• [Excerpted text]:
Autonomy is such a cherished concept in ethics that I hardly dare to write about it. The fact that the concept cherishes the individual does not make my task any easier. The slightest error in my use of the term, and I risk being identified as an enemy perhaps not of the people but of the individual!
In ethics, autonomy means personal autonomy: individuals’ ability to govern their own lives. This ability is constantly at risk of being undermined. It is undermined if others unduly influence your decisions, if they control you. It is also undermined if you are not sufficiently well informed and rational. For example, if your decisions are based on false or contradictory information, or if your decisions result from compulsions or weakness of the will. It is your faculty of reason that should govern your life!
In an article in BMC Medical Ethics, Amal Matar, who has a PhD at CRB, discusses decision-making situations in healthcare where this individual-centered concept of autonomy seems less useful. It is about decisions made not by individuals alone, but by people together: by couples planning to become parents.

• [Material provided]:
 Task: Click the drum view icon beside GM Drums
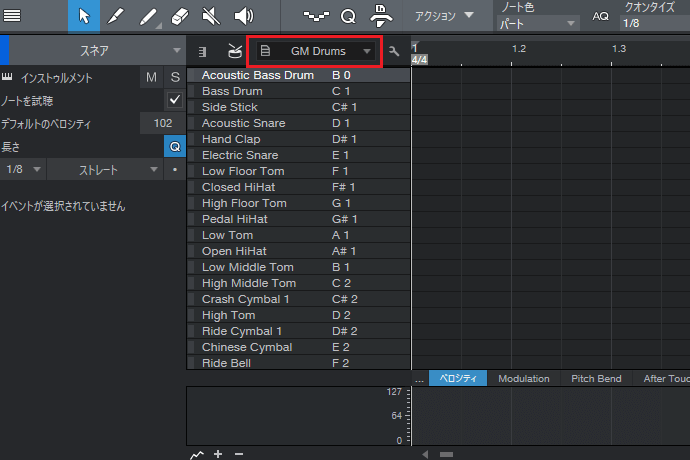pos(231,51)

• [Explore the material]:
1 - According to the text on autonomy, in which journal did Amal Matar publish the article?
2 - Write out the stretch of the text on autonomy from "In an article" through "to become parents.", using "partners" in place of "couples".

• [Exercise answers]:
1 - BMC Medical Ethics.

2 -
In an article in BMC Medical Ethics, Amal Matar, who has a PhD at CRB, discusses decision-making situations in healthcare where this individual-centered concept of autonomy seems less useful. It is about decisions made not by individuals alone, but by people together: by partners planning to become parents.